The lines in the listing below are to be given again exactly, starting at the line holding "Screen dimensions: 924x898" and ending at the line holding "Task: Open the". Do not include pictures.
******************************
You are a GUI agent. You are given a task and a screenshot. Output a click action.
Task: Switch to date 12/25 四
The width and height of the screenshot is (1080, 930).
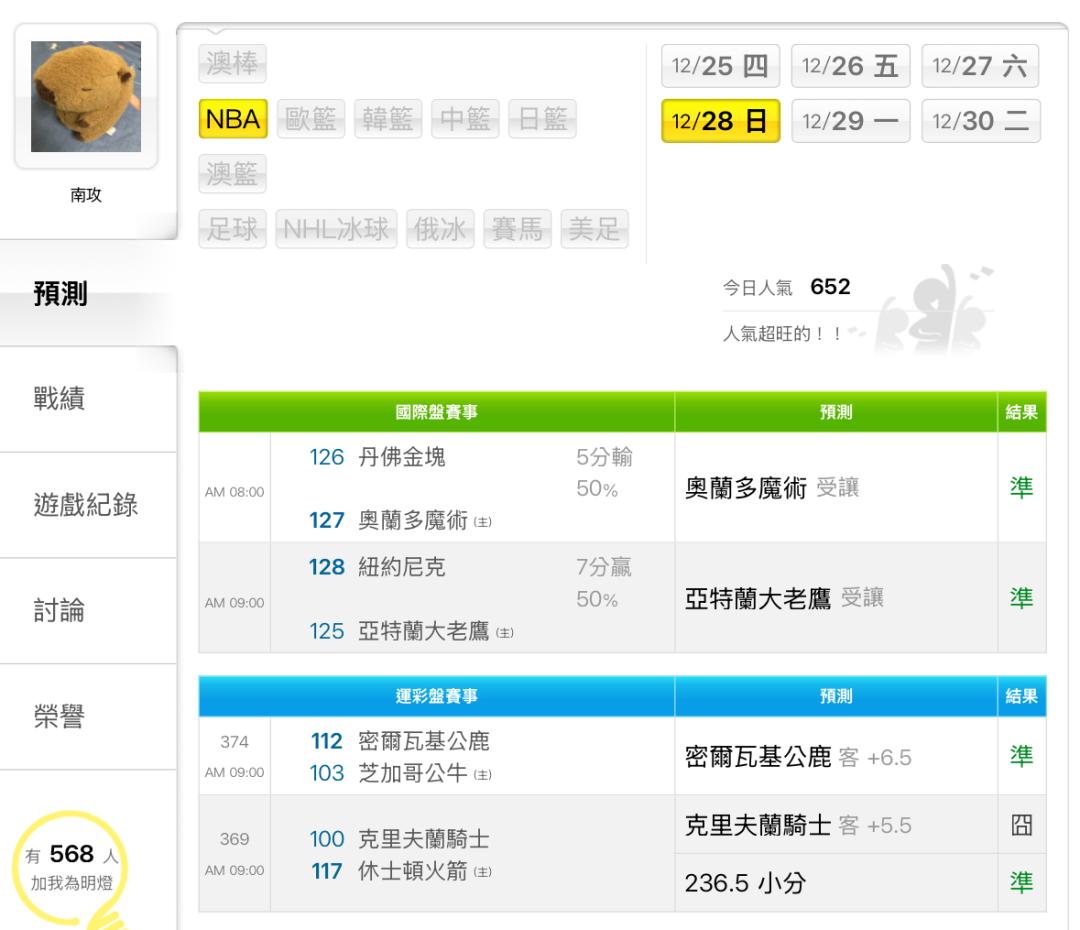coord(720,67)
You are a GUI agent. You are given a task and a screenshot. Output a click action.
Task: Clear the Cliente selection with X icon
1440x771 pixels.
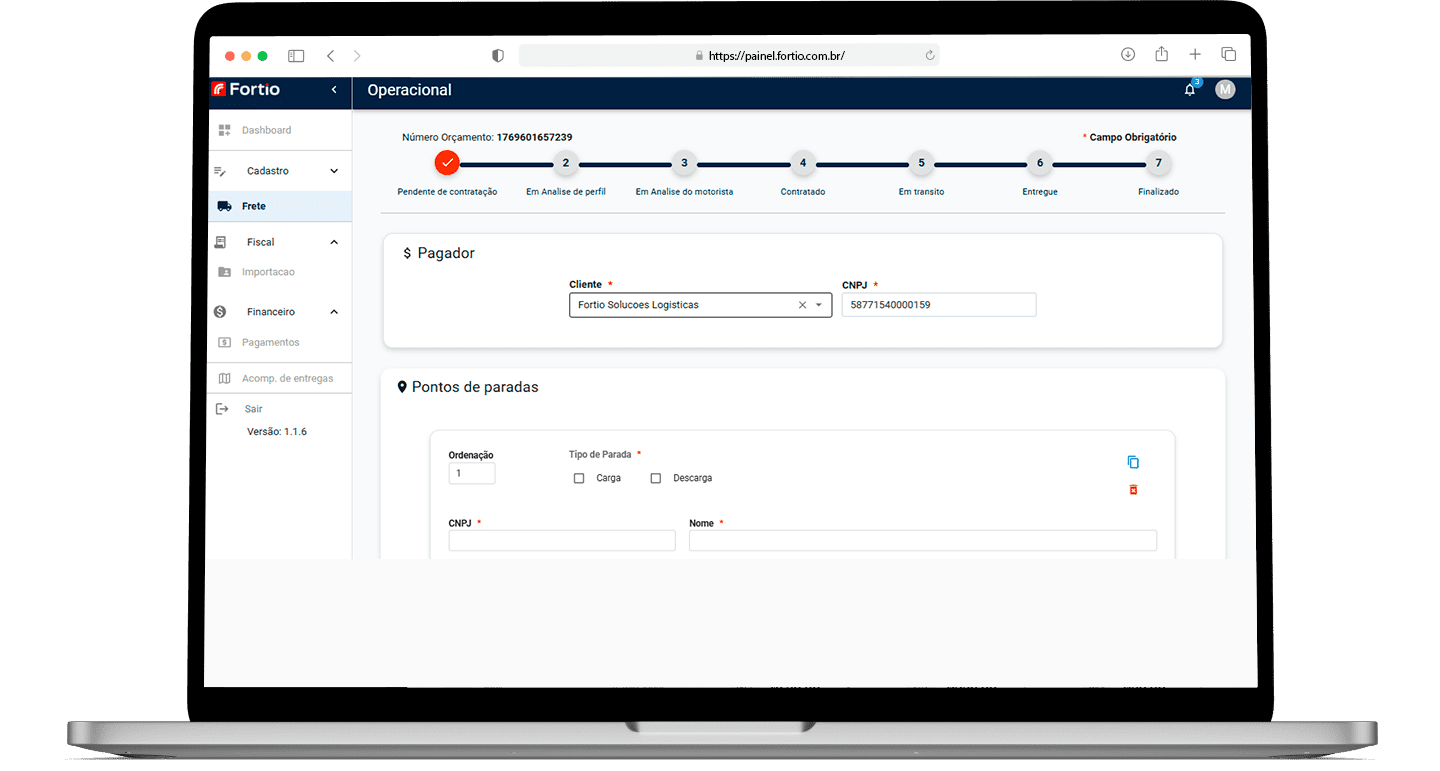[802, 305]
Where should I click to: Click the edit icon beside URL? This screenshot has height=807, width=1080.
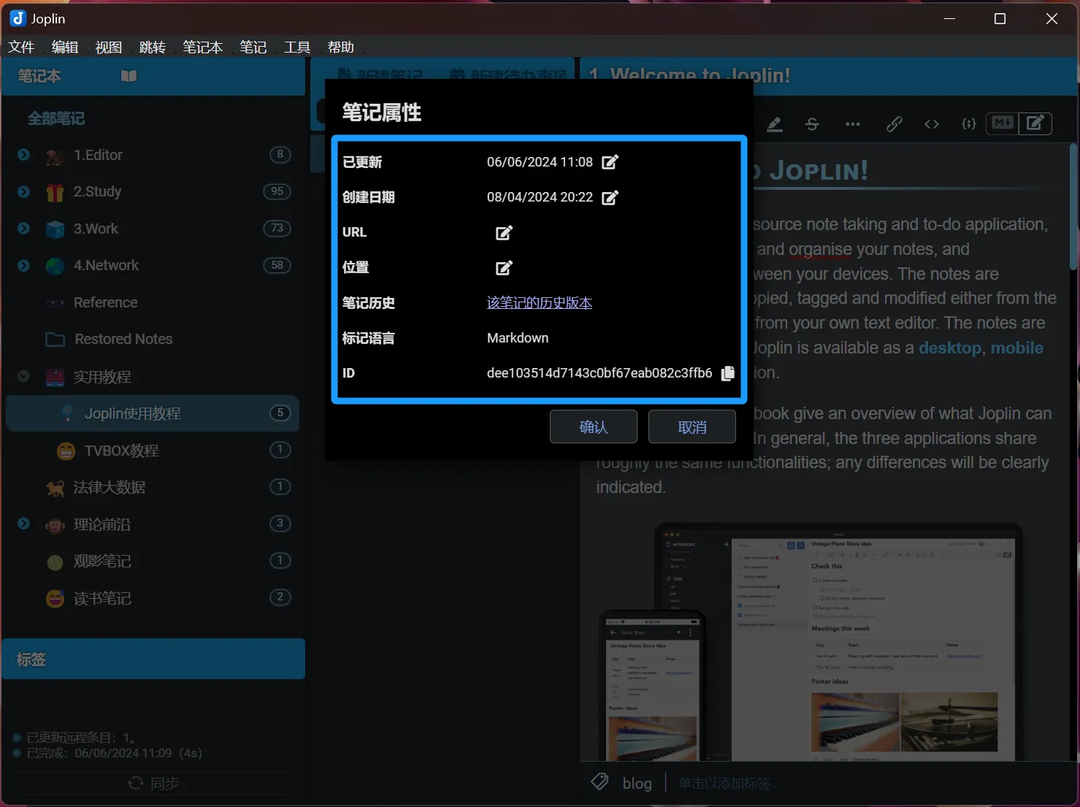[504, 233]
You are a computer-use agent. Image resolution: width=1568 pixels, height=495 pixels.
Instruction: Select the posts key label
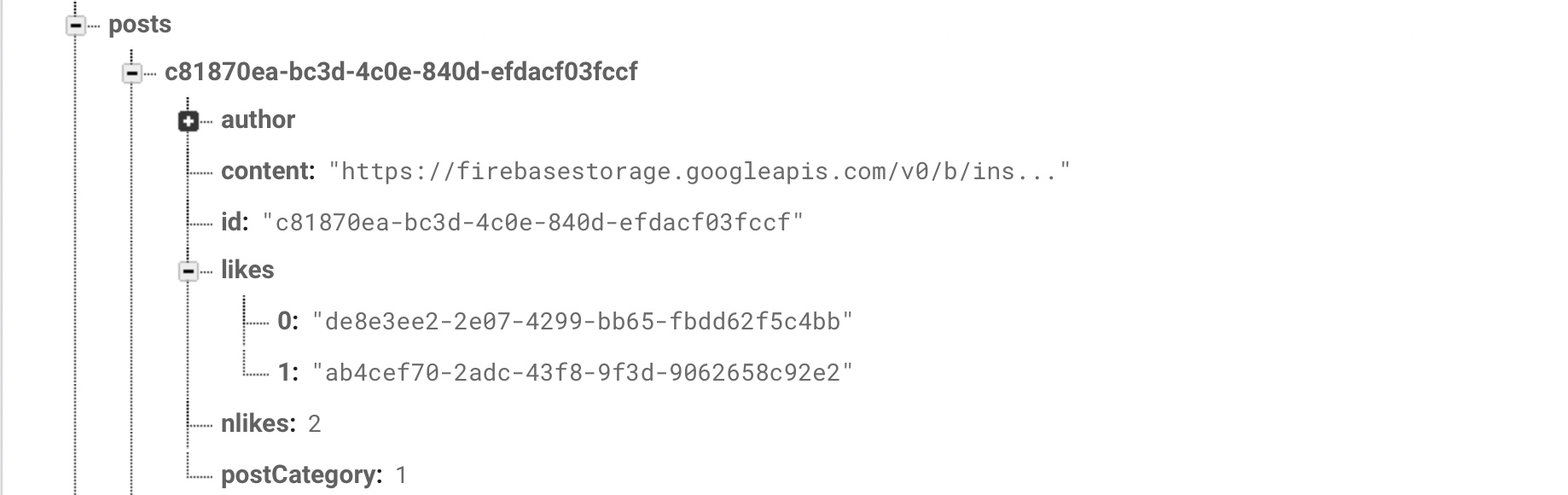[x=140, y=25]
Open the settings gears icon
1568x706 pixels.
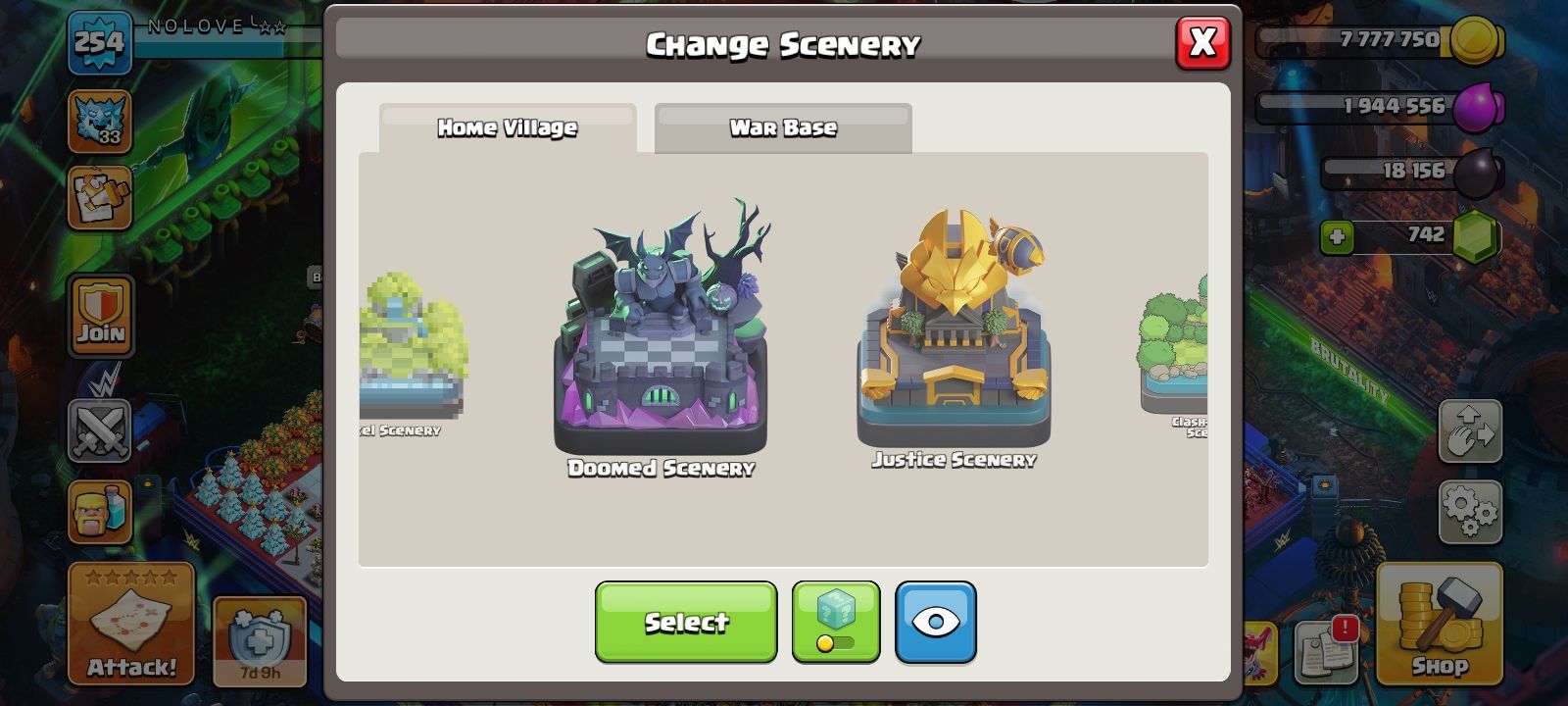pyautogui.click(x=1470, y=512)
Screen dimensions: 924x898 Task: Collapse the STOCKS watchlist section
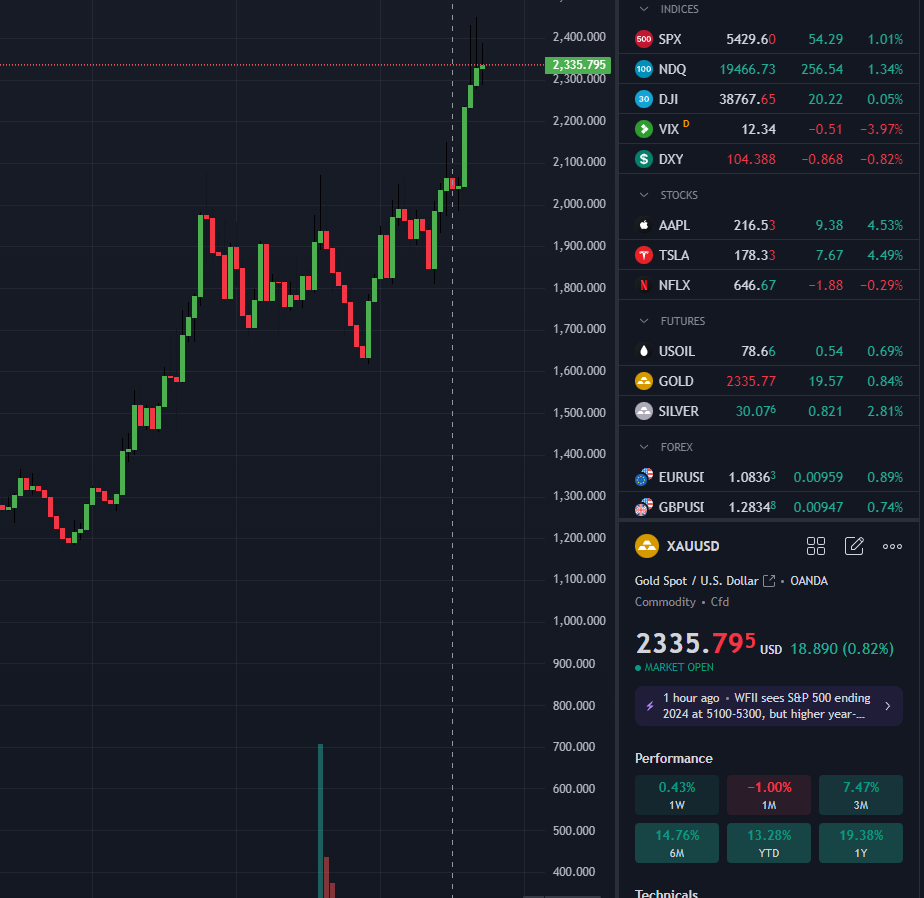tap(643, 195)
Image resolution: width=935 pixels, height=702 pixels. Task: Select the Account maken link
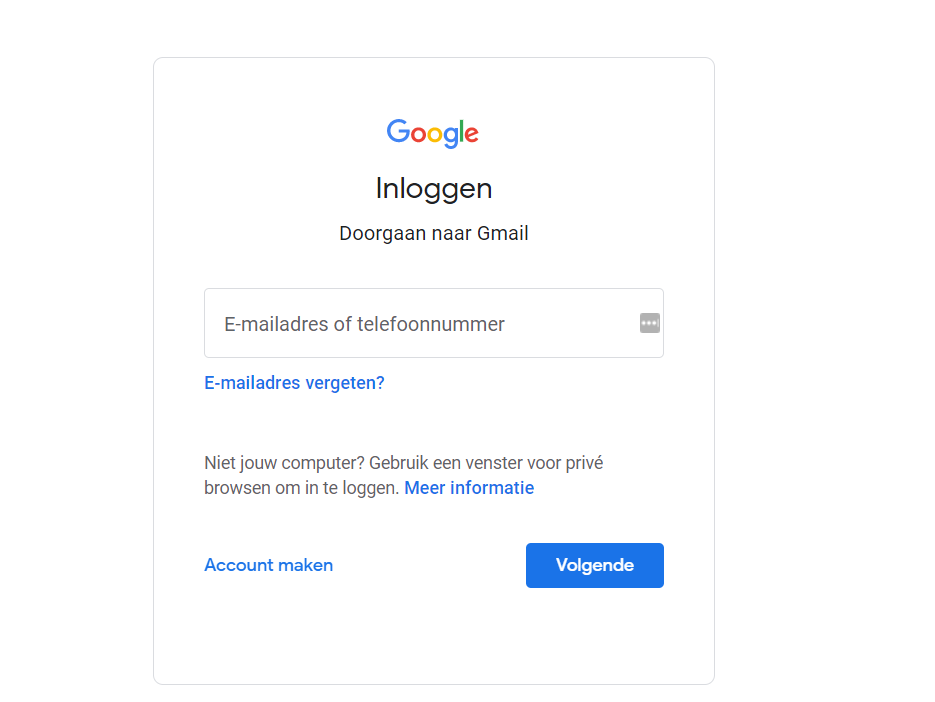[x=268, y=565]
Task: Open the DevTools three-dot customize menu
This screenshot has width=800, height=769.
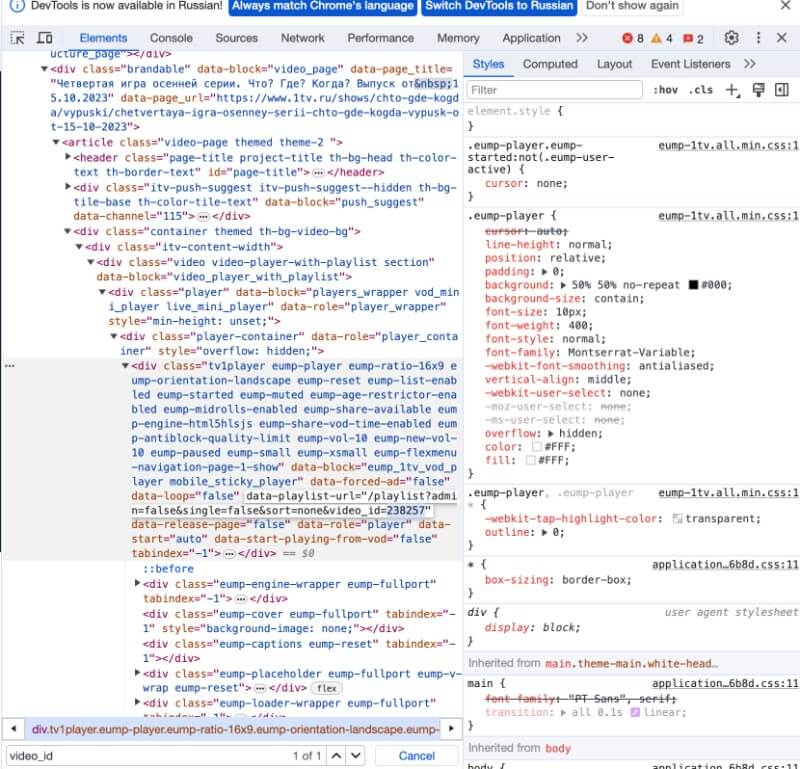Action: pos(757,38)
******************************
* _Output of the task_
Screen dimensions: 924x898 Task: Collapse the STOCKS watchlist section
tap(643, 195)
Image resolution: width=935 pixels, height=702 pixels. Task: Select the Account maken link
[x=268, y=565]
Task: Open the DevTools three-dot customize menu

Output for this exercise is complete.